**DATASET RECORDS:**
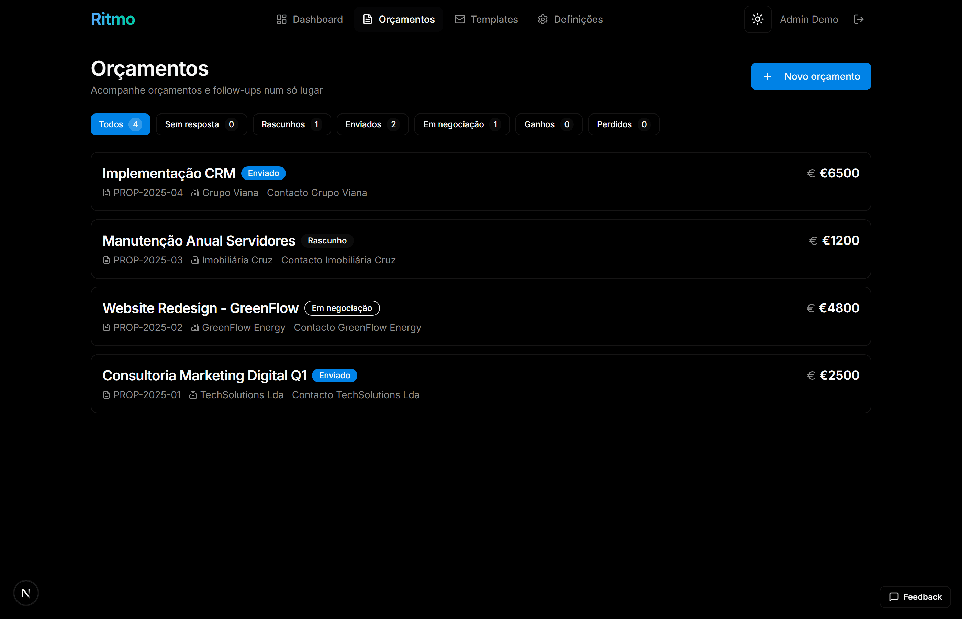Click the Ritmo logo
The image size is (962, 619).
pyautogui.click(x=113, y=19)
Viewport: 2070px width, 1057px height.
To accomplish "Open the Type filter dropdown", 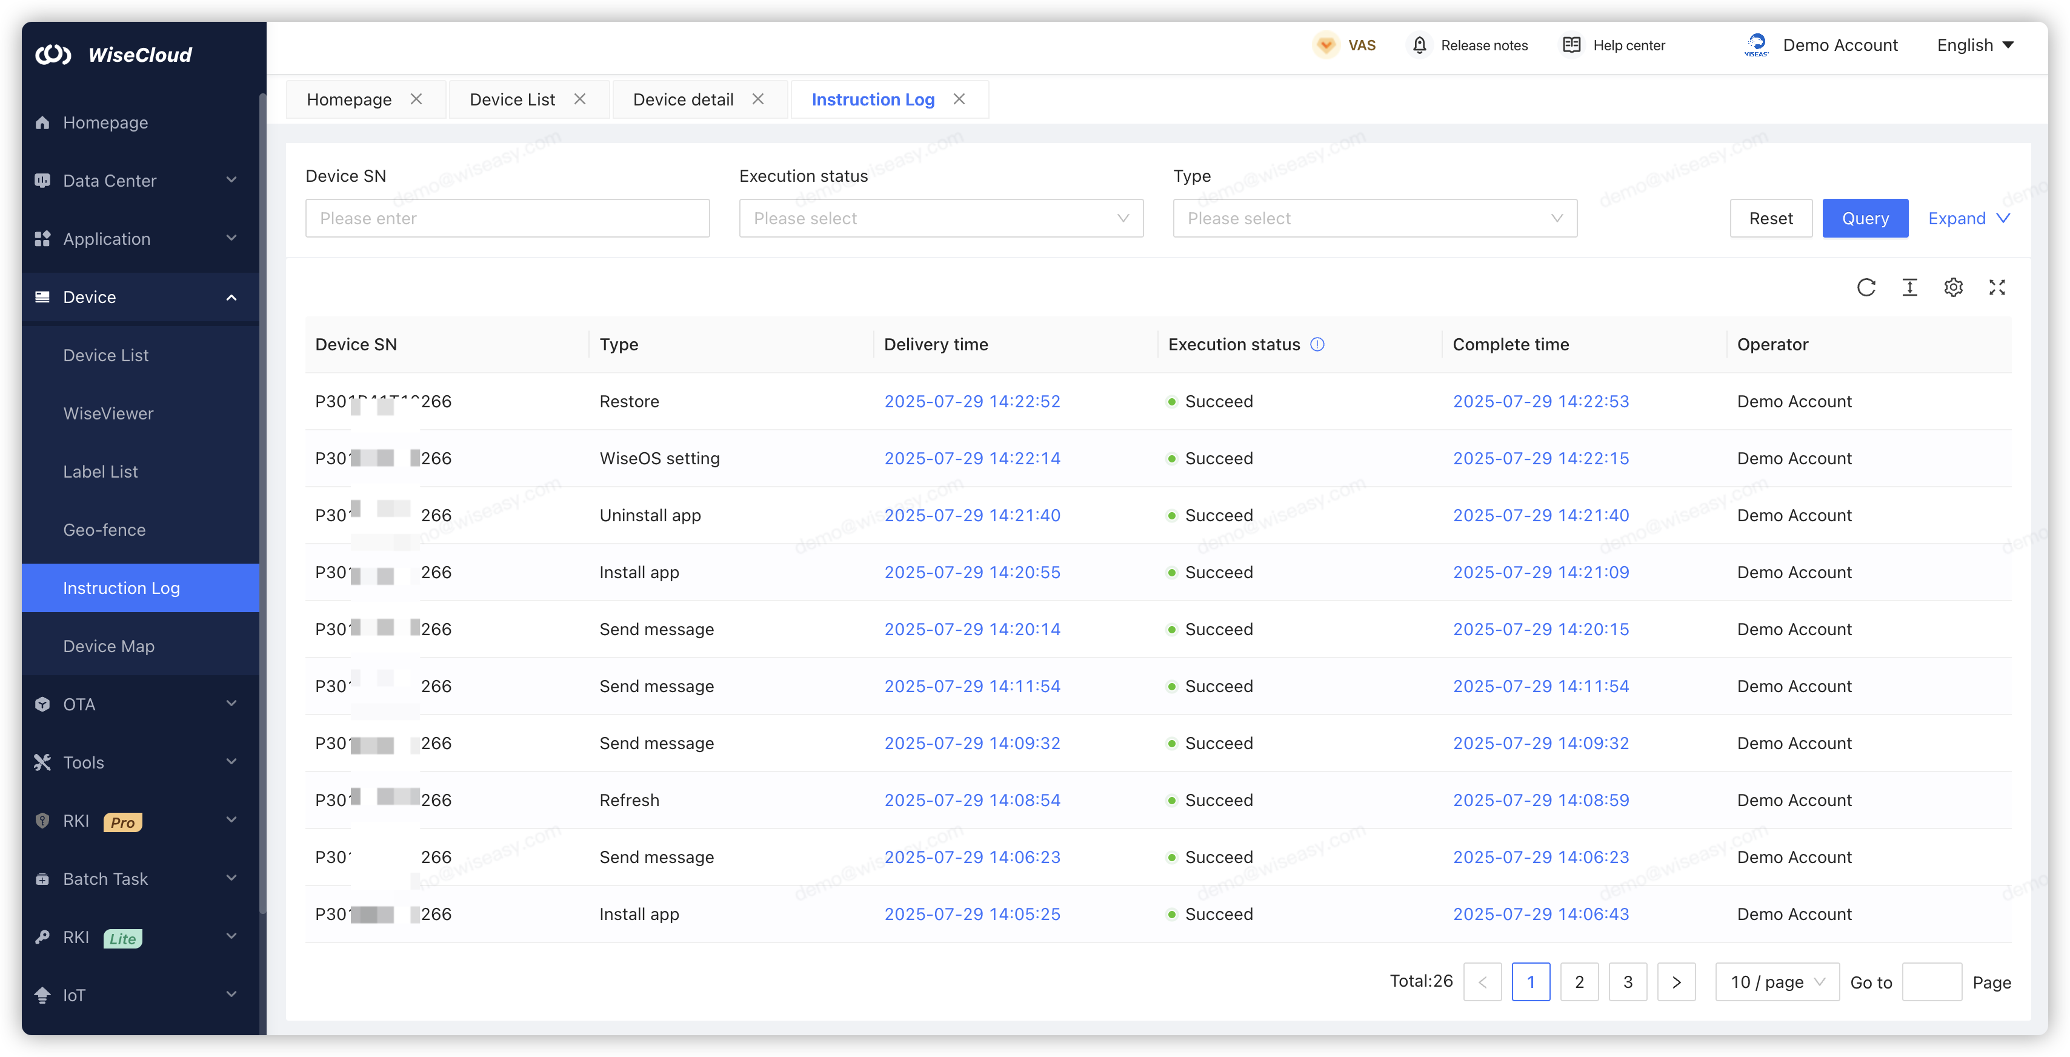I will [x=1374, y=219].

**GOAL:** Report every line above that contains the string "Viewport", matching case exactly.

**SOLUTION FOR THIS EXERCISE:**
Viewport: 2070px width, 1057px height.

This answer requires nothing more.